En  el  asunto  que  es objeto de estudio es  nítido  que  los  funcionarios  judiciales  dejaron  de  lado  el  principio de  favorabilidad  pues  aplicaron una sanción accesoria cuantitativamente superior  al máximo legal permitido.   

Los  hechos  sucedieron  el  20 de junio del  2001.  Para  ese  entonces,  estaba  vigente  el artículo 44 del Decreto 100 de  1980,  modificado  por  el  artículo  3°  de  la  Ley  365  de 1997, norma que  dispuso:   

La  duración  máxima  de  la  pena  es la  siguiente:…   

         

. Interdicción de  derechos y funciones públicas hasta diez (10) años.   

Los  fallos  de  1ª y 2ª instancias fueron  proferidos  el  10 de diciembre del 2002 y el 26 de noviembre del 2004, momentos  para los cuales regía la Ley 599 del 2000. Su artículo 51 dice:   

La  inhabilitación  para  el  ejercicio de  derechos  y funciones públicas tendrá una duración de cinco (5) a veinte (20)  años.   

La  simple  comparación  muestra  que  el  Estatuto  derogado  era  más  benéfico  para  el acusado. Por consiguiente, en  virtud  del principio mencionado, debió ser escogido, toda vez que, se reitera,  la conducta delictiva se cometió cuando se encontraba en vigor.   

Para  restablecer la garantía vulnerada, se  casará  parcialmente  la  sentencia.  En  su  lugar,  se dispondrá que la pena  accesoria  de  interdicción  de derechos y funciones públicas sea de diez (10)  años,  teniendo  en  cuenta  que el A quo,  mediante  decisión  que  confirmó  el  Tribunal, la fijó en el  máximo legal previsto.   

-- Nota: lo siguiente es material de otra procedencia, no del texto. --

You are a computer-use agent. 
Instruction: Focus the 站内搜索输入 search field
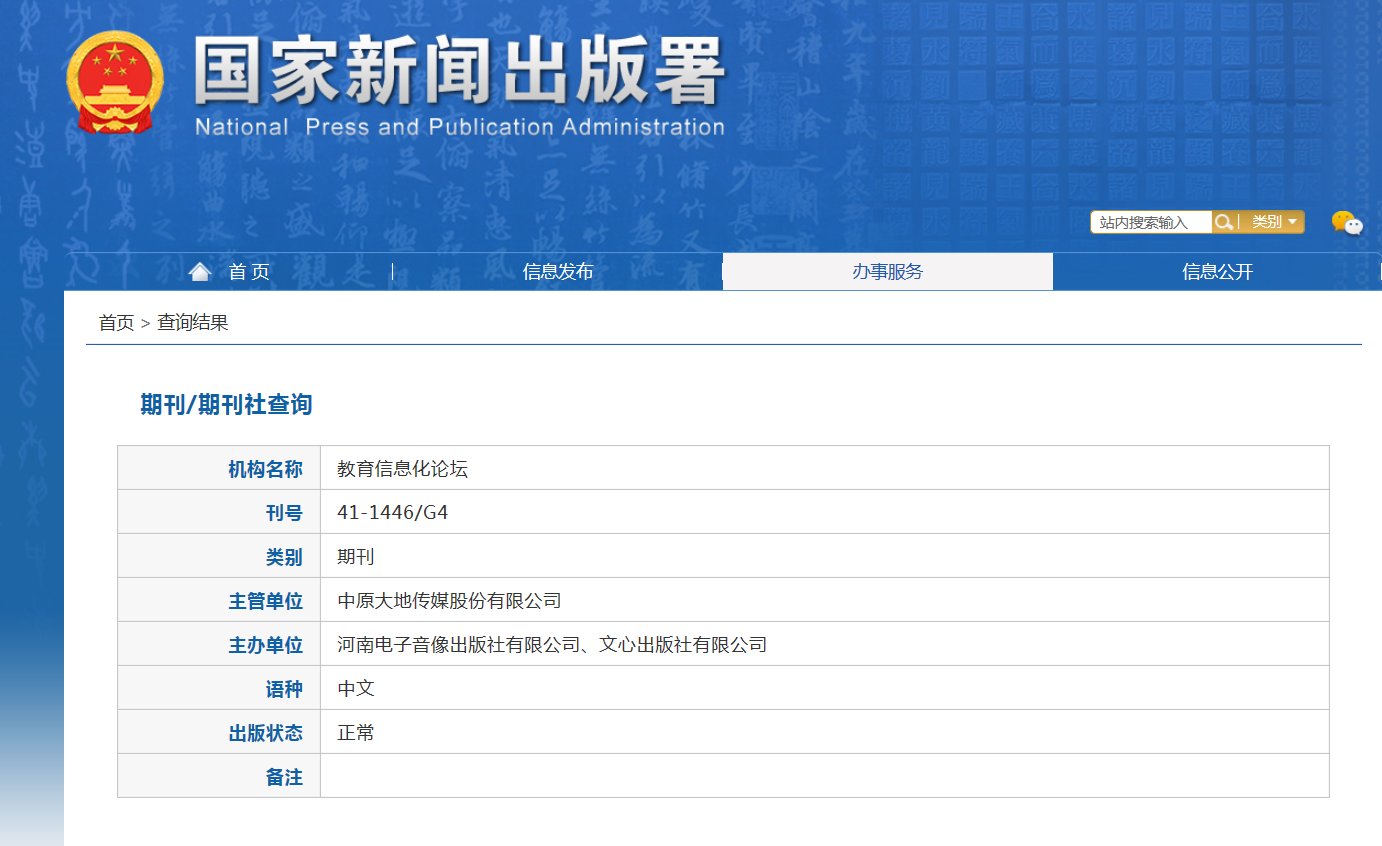point(1151,222)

En  virtud  de  lo  expuesto,  la  Sala  de  Casación  Penal  de  la  Corte  Suprema  de Justicia, administrando justicia en  nombre de la República y por autoridad de la ley,   

RESUELVE  

         

Casar  oficiosa  y  parcialmente  la  sentencia  proferida por el Tribunal Superior de Cali el 26 de  noviembre  del  2004,  en  lo  relacionado  con  la pena accesoria. En su lugar,  dispone:   

Condenar   a  Ánderson  Zambrano  Paz a la  pena  accesoria  de interdicción de derechos y funciones públicas por un lapso  de diez (10) años.   

Notifíquese y cúmplase.  

MARINA   PULIDO   DE  BARÓN   

SIGIFREDO   ESPINOSA   PÉREZ                                ALFREDO      GÓMEZ  QUINTERO   

(salvamento parcial de voto)  

ÉDGAR           LOMBANA  TRUJILLO            ÁLVARO     ORLANDO     PÉREZ  PINZÓN                                                                                                 (salvamento   parcial   de  voto)   

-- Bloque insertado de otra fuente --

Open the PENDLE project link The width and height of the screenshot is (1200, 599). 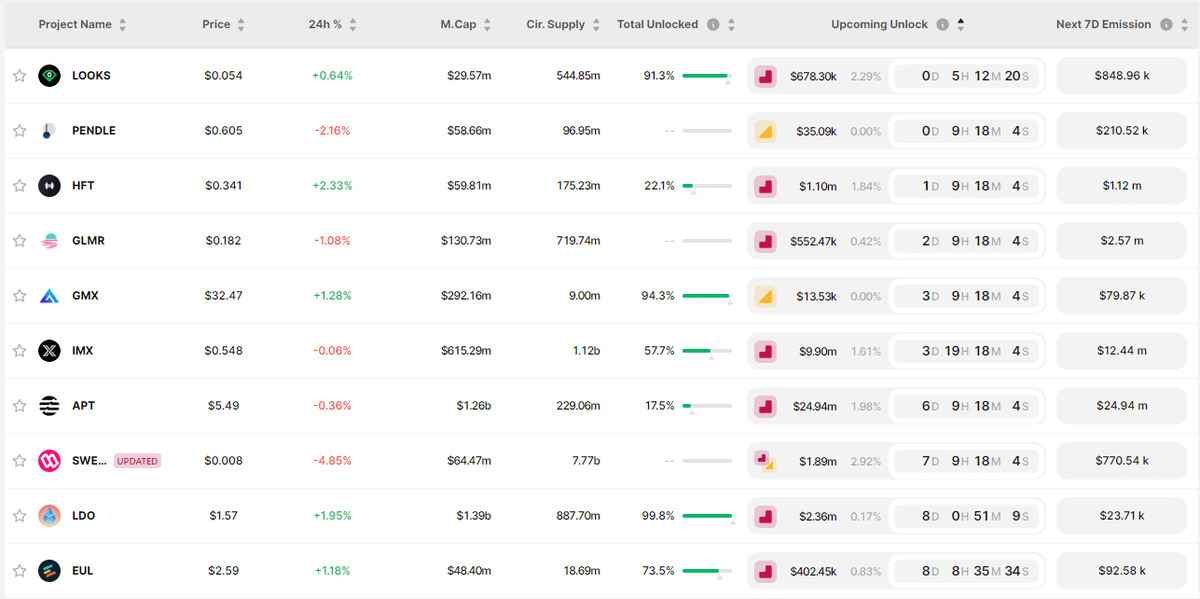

JORGE       LUIS       QUINTERO  MILANÉS                YESID        RAMÍREZ  BASTIDAS   

MAURO    SOLARTE  PORTILLA   

TERESA RUIZ NÚÑEZ  

Secretaria  

SALVAMENTO DE VOTO  

(Casación 23.629)  

Consecuente  con  el  salvamento  de  voto  expresado  frente al auto del 6 de julio del 2005, y por las razones en el mismo  anotadas,  estimo  que en vez de pronunciarse de fondo después de descorrido el  traslado  que  se  dio  al  Ministerio  Público,  la  Corte ha debido anular su  actuación  y  entrar  a definir directamente, es decir, sin el desplazamiento y  sin  la  opinión de la Procuraduría, justamente como ésta lo solicitaba en su  escrito.